La Silica usata in cosmesi è nella forma amorfa: questo significa che, a differenza della silice cristallina, la distribuzione dei suoi atomi è casuale e non organizzata. Ciò rende la silice amorfa meno pericolosa in caso di inalazione della silice cristallina, la quale può provocare silicosi.

Lanolina: La lanolina e i suoi derivati sono particolarmente impiegati nelle formulazioni di cosmetici adatti alla cura del corpo e della cute.

Fenossietanolo: Il Phenoxyethanol è impiegato in ambito cosmetico come conservante, al fine di preservare i prodotti dalla contaminazione microbica.

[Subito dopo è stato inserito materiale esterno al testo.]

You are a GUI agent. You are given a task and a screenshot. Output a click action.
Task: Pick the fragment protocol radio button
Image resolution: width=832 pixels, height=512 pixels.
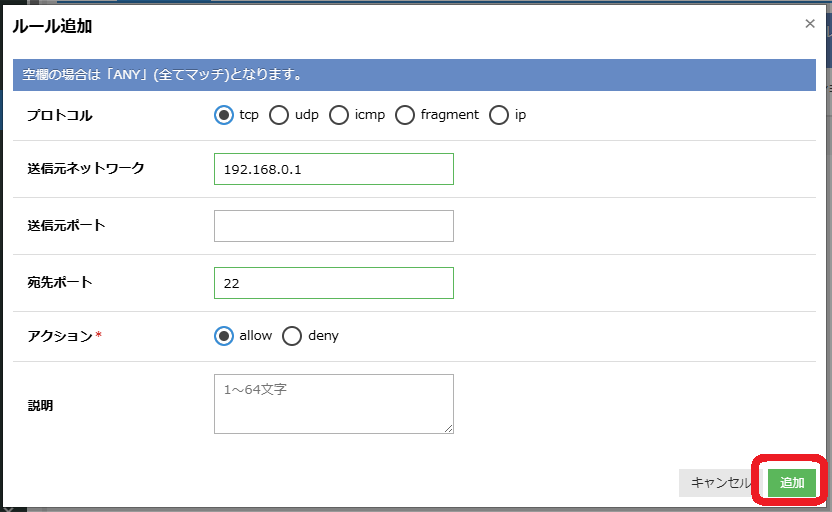(405, 115)
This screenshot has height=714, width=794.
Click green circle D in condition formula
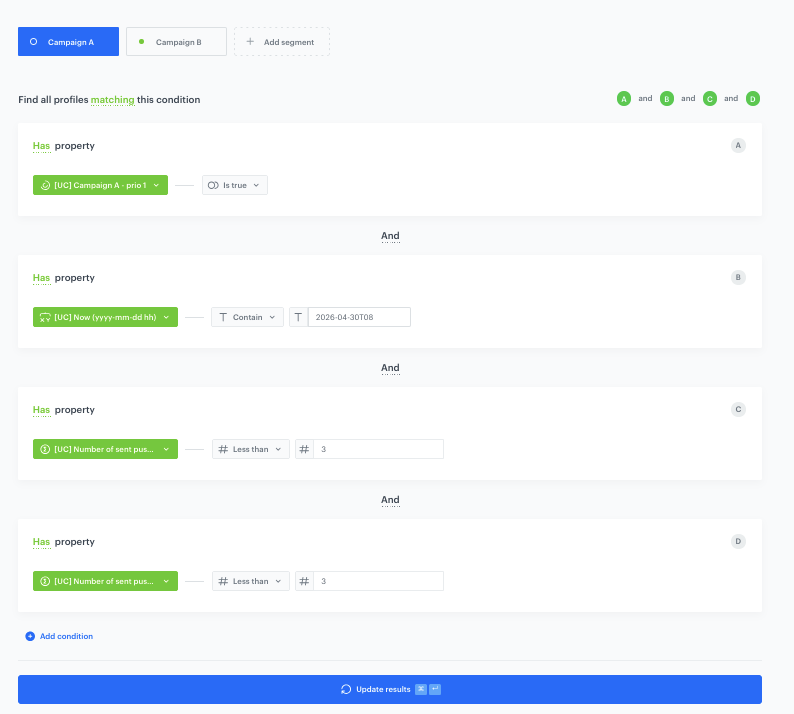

Viene generalmente utilizzato in concentrazioni comprese tra 0,5% e 0,8% e ne è consentito l’uso nei cosmetici fino a una concentrazione massima dell’1%. Il Phenoxyethanol si trova spesso in associazione con i parabeni, in quanto costituisce un ottimo solvente per tali molecole e con essi agisce in sinergia nello svolgere l’azione preservante.
Nel campo della profumeria il Phenoxyethanol viene impiegato anche come fissativo, grazie alla capacità di stabilizzare le fragranze e di ridurre la velocità di evaporazione del profumo.